In less than 20 months, BalaSole and Roberto successfully produced 7 major educational concert seasons showcasing (and mentoring) 73 underrepresented dance artists. During the same period, he also succeeded in implementing the organization’s Emerging Artist Program and Access2Dance Program. The former provides technical training and performance opportunities for emerging dance artists, and the latter provides free dance classes to financially disadvantaged children and youth.
Roberto and his family left the Philippines when he was 14. Roberto’s late father, Manuel Villanueva, was born in Ilocos Sur and his mother, Ester Villanueva, was born in Manila.
“I’ve gone back several times in the last five years. I wish I had gone back sooner. I miss the authentic Filipino food and my friends from primary and secondary schools. And, I’m quite delighted that I have been able to reconnect with many friends from childhood years,” he said.
Living in New York, Roberto has also learned to balance his life accordingly. He believes the city’s diversity and dynamism sometimes exposes its residents to many life distractions and challenges.
“You really need to be focused in order to succeed in this competitive city. Nonetheless, in order to take advantage of the benefits of being in New York City, one has to find a balance between work and life. While it is important to have a professional career and build financial security for yourself, I learned that it is also important to spend time with families and close friends as well as do something that helps other people,” Roberto said.
“I learned that I, and many others from different fields, have to work very hard in order to survive in one of the world’s most expensive cities. While there are a lot of opportunities in New York City, there are also a lot of competitions,” he added.
As far as challenges were concerned, Roberto knew that he had to obtain an appropriate level of financial security that allows you to sleep well at night because you are able to fulfill your financial obligations, live your passion, and build a good retirement.

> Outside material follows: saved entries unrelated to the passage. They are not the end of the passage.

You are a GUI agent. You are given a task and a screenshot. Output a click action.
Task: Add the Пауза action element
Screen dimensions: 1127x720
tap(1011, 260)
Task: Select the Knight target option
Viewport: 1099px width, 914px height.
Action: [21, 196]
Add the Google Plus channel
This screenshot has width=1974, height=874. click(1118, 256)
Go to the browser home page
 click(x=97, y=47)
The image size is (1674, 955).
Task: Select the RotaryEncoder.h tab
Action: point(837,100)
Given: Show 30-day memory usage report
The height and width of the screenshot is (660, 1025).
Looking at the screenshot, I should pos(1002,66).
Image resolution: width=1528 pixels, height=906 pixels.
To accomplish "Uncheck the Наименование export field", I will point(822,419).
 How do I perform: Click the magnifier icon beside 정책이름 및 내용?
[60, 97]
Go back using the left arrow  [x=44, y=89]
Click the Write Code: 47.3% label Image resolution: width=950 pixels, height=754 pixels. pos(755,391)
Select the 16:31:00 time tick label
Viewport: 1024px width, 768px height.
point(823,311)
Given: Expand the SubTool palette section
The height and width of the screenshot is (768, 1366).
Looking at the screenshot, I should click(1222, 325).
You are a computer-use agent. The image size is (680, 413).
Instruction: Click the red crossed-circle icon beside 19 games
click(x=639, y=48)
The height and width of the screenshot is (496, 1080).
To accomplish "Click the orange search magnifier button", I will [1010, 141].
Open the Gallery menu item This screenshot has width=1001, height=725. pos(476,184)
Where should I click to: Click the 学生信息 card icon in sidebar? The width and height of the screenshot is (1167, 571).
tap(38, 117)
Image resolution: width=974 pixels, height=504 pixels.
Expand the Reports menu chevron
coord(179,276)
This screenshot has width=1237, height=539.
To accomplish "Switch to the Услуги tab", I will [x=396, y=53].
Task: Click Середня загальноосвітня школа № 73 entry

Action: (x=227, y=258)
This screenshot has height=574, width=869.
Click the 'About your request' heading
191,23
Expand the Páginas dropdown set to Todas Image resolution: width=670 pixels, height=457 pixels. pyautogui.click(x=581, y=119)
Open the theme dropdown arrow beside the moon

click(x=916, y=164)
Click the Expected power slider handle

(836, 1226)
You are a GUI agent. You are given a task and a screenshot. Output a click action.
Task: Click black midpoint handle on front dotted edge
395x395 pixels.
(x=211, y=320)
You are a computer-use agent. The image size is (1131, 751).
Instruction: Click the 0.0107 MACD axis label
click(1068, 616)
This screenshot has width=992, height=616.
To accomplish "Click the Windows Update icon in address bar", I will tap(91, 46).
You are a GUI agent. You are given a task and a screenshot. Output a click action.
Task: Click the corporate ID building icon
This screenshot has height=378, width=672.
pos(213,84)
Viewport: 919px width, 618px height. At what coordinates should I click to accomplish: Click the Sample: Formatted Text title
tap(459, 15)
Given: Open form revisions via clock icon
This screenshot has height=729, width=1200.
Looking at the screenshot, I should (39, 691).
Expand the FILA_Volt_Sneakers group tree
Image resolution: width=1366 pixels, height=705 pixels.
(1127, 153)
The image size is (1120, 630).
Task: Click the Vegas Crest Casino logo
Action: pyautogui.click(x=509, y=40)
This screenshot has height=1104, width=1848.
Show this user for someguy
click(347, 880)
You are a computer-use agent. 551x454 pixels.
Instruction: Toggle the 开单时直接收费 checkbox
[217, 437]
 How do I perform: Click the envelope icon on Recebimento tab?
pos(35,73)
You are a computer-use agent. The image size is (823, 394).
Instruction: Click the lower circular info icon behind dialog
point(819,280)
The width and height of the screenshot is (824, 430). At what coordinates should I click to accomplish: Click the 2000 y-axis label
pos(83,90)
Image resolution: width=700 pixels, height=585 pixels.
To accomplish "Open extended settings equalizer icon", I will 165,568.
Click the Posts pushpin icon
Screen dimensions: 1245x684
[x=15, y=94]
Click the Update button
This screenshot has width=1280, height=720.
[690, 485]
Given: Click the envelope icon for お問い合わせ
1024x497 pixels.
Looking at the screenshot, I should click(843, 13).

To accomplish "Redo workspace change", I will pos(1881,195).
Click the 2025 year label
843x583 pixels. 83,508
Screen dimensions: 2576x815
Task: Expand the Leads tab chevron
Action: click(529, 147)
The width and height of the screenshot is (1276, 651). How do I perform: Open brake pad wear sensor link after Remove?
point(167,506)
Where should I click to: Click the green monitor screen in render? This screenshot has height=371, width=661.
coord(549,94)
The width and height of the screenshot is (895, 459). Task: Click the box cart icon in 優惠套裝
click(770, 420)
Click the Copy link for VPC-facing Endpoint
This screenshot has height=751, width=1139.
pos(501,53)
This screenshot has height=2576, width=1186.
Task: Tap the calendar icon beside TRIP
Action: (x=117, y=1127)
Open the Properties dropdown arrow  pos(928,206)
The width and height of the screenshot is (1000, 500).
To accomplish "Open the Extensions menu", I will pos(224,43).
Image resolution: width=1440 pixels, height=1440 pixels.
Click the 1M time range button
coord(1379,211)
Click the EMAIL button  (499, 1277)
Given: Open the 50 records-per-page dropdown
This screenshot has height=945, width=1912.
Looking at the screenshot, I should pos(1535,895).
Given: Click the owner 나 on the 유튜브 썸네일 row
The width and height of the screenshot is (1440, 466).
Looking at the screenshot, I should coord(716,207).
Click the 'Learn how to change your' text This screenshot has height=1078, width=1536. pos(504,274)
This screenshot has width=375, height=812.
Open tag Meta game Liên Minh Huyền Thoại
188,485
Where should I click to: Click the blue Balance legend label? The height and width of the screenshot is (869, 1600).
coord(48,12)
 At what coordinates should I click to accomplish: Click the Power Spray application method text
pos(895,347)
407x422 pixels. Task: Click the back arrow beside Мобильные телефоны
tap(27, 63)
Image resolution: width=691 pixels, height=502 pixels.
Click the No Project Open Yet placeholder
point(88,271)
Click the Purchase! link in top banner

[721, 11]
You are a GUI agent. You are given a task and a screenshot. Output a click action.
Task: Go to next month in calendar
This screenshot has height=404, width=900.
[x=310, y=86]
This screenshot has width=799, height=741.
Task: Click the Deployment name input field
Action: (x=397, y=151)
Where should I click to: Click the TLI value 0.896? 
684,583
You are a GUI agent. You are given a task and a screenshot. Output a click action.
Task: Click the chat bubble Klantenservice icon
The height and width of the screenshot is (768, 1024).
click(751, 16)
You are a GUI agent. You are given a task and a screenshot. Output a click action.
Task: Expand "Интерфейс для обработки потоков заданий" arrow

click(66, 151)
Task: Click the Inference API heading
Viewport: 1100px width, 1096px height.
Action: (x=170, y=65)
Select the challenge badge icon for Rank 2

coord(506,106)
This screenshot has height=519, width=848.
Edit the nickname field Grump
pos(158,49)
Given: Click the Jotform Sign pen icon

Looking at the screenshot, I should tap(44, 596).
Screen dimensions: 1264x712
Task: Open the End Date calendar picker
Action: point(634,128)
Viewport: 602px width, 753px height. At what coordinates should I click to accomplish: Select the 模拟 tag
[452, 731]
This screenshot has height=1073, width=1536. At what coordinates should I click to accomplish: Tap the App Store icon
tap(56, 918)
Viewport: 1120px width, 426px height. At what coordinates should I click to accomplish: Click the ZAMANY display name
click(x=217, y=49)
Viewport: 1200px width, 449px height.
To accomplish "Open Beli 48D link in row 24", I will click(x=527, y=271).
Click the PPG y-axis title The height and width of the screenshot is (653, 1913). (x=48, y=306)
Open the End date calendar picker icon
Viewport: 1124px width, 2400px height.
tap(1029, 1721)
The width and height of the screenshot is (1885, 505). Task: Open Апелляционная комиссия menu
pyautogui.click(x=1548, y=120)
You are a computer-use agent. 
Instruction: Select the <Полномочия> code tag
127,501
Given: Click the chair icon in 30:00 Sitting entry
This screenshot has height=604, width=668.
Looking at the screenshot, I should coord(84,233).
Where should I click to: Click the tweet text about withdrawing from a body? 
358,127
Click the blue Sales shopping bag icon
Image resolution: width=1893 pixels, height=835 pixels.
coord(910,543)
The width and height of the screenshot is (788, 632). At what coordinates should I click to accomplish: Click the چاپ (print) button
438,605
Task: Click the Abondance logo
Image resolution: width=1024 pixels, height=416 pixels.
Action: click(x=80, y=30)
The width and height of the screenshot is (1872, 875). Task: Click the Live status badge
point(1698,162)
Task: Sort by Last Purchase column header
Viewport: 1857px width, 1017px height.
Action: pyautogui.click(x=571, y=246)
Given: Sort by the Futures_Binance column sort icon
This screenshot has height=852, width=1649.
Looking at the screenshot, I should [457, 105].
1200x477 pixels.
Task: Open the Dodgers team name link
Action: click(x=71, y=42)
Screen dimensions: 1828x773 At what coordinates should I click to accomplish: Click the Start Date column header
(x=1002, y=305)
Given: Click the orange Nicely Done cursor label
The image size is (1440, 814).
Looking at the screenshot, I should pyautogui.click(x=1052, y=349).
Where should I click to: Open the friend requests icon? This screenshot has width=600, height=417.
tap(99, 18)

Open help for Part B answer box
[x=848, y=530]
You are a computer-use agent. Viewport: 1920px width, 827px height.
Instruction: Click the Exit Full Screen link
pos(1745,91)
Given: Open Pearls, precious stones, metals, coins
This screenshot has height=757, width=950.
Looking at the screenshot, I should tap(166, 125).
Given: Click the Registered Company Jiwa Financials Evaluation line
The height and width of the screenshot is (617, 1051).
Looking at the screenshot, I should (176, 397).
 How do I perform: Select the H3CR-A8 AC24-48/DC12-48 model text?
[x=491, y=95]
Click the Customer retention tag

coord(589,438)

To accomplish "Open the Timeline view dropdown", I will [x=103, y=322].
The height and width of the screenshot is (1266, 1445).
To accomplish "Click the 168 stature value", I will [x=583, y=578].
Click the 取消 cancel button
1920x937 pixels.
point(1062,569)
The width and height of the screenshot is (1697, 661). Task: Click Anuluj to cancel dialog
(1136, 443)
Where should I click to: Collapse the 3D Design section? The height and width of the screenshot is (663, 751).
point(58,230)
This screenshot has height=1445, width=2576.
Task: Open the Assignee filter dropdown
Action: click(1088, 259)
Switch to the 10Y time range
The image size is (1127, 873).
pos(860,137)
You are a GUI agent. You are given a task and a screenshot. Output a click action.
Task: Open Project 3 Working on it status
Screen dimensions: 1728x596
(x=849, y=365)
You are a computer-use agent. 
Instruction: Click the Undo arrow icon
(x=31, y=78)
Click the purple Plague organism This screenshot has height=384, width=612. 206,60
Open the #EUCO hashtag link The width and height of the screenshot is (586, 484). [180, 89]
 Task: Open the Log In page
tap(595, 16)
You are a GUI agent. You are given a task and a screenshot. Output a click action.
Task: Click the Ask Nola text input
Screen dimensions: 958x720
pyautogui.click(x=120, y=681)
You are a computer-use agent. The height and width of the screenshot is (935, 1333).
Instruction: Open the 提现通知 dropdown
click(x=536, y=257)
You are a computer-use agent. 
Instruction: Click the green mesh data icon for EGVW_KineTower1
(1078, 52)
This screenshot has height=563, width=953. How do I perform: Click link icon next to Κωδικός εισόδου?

One of his biggest challenges involves him running the dance company and connecting with the Filipino community here.
“Despite the city’s huge number of Filipino/Filipino-Americans residents, only about 2% of the people who come to support my work as a Filipino-American artist are from our community. What I’ve observed is that our community only supports prominent Filipino/Filipino-American figures in the film and music industries,” he lamented.
He is hoping to change that in the years to come.
While the world of dance may not be financially rewarding (and yet takes a heavy physical toll on one’s body), Roberto believes that he is in it for the long haul.
“I’m very happy with choosing a profession where I’m doing what I’m passionate about, which is dancing and helping those who are passionate about dance,” he said, explaining that the good things trump the bad. Always.